* [EXERCISE AIM] Please give back only the lines below from the one containing "[Go to Messenger] (62, 1681)" to the one containing "[Make an offer] (245, 2552)", each repeated word for word, both ends included.

[Collected data]
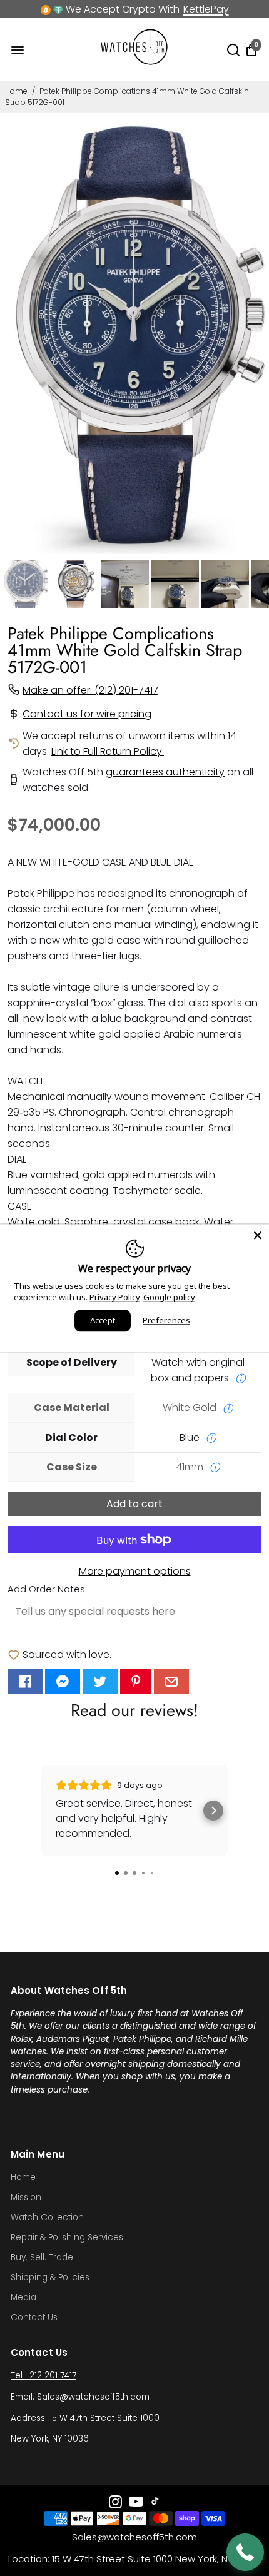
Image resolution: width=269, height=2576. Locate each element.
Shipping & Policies (50, 2277)
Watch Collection (47, 2217)
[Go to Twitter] (100, 1681)
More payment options (135, 1571)
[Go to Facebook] (25, 1681)
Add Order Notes (46, 1589)
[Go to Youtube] (136, 2503)
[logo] (134, 62)
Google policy (169, 1297)
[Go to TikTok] (155, 2503)
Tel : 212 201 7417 (43, 2376)
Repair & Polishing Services (67, 2237)
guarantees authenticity (165, 772)
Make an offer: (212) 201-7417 (90, 690)
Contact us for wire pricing (87, 714)
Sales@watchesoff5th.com (134, 2536)
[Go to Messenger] (62, 1681)
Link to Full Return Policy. (107, 751)
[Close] (257, 1235)
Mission (26, 2197)
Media (23, 2297)
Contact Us (34, 2317)
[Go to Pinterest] (135, 1681)
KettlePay (206, 9)
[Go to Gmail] (171, 1681)
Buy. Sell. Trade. (43, 2257)
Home (16, 91)
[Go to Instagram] (115, 2503)
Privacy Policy (114, 1297)
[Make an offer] (245, 2552)
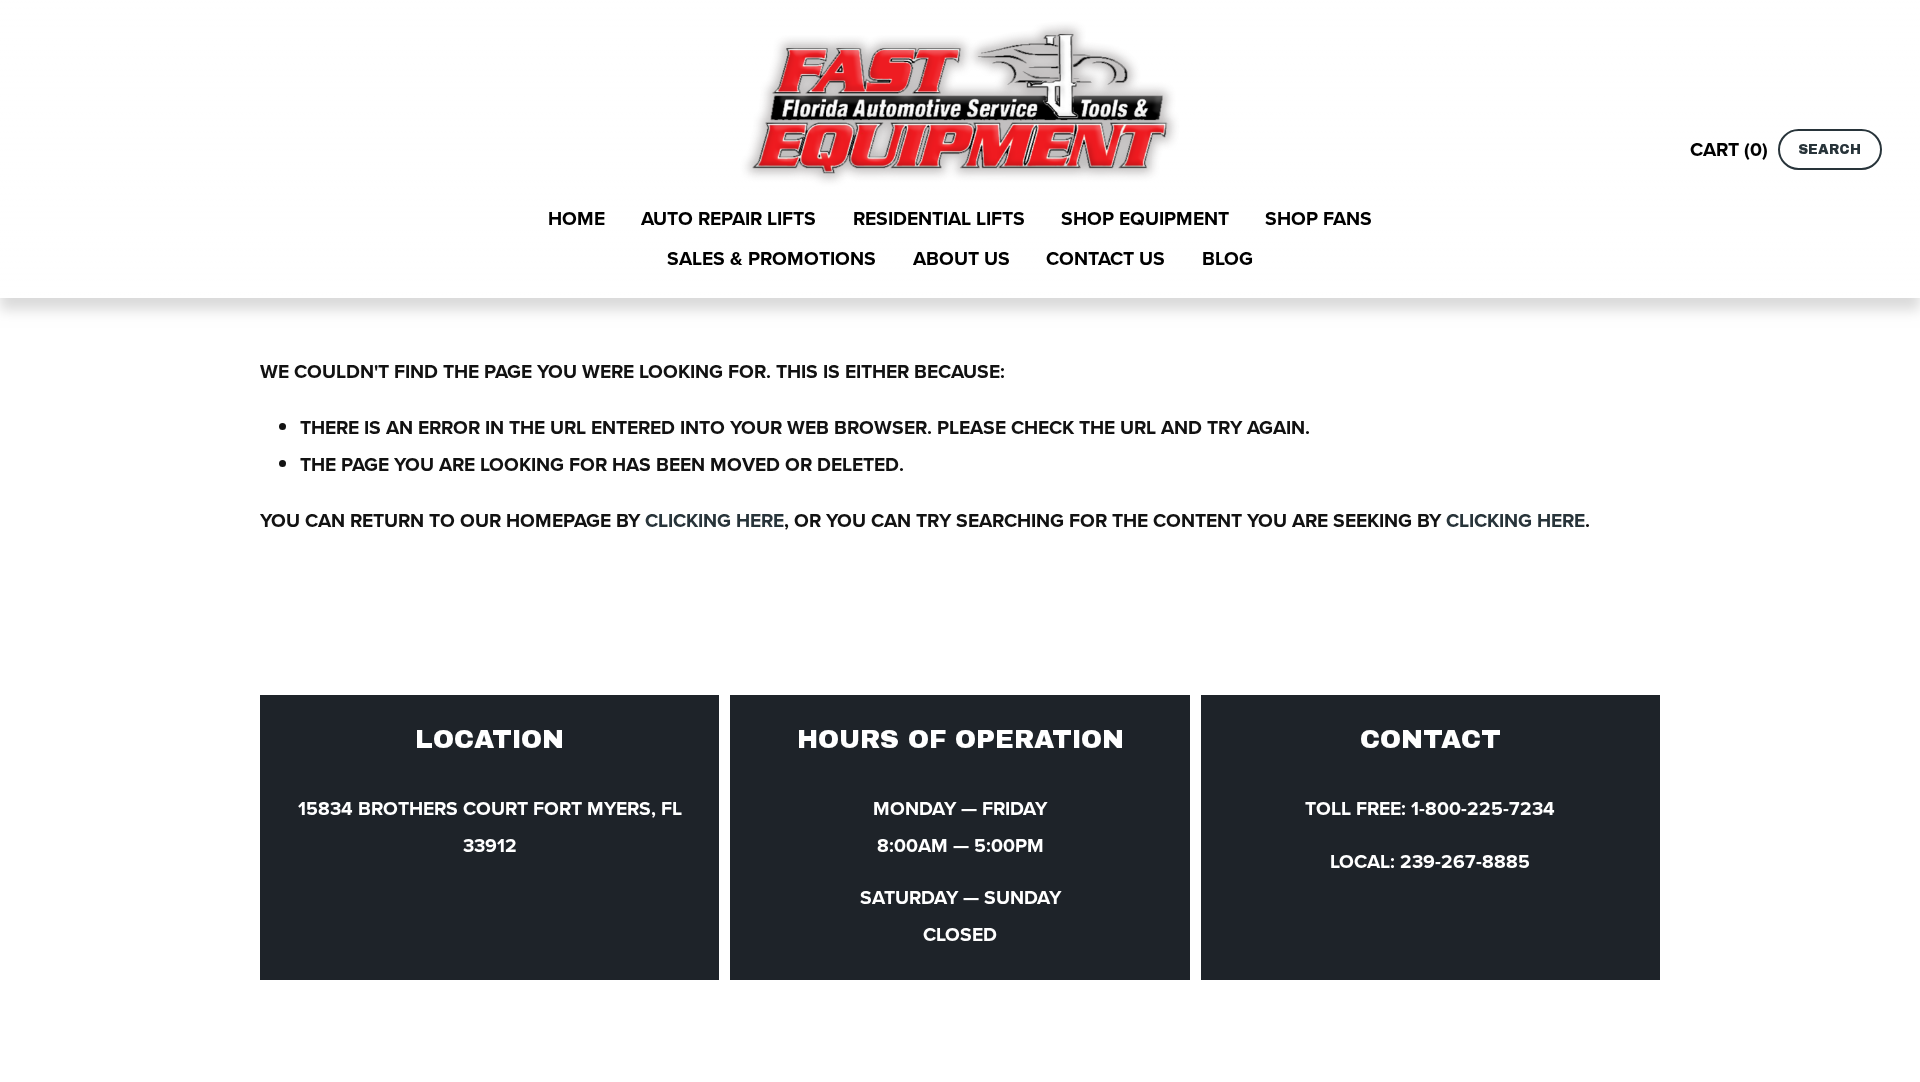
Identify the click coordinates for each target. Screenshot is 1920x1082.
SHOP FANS (1318, 218)
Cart (1729, 149)
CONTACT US (1105, 258)
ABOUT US (961, 258)
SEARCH (1829, 149)
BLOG (1227, 258)
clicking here (714, 520)
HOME (576, 218)
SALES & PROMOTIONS (771, 258)
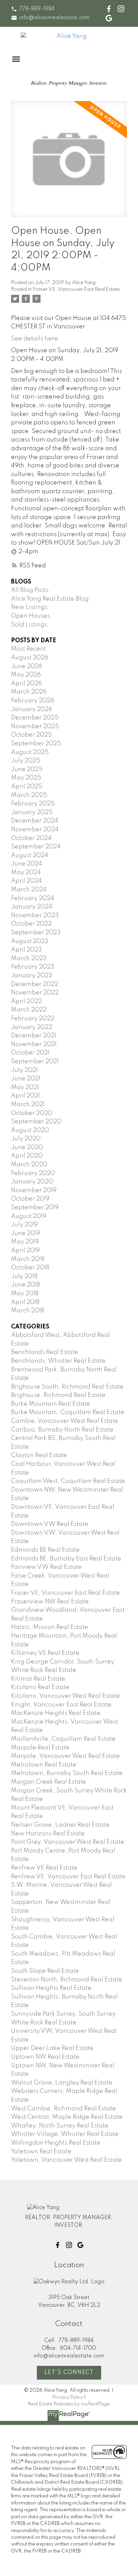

* [WRITTEN RESPONSE]
[Go to Messenger] (62, 1681)
Link to Full Return Policy. (107, 751)
[Close] (257, 1235)
Mission (26, 2197)
Media (23, 2297)
Contact Us (34, 2317)
[Go to Pinterest] (135, 1681)
KettlePay (206, 9)
[Go to Gmail] (171, 1681)
Buy. Sell. Trade. (43, 2257)
Home (16, 91)
[Go to Instagram] (115, 2503)
Privacy Policy (114, 1297)
[Make an offer] (245, 2552)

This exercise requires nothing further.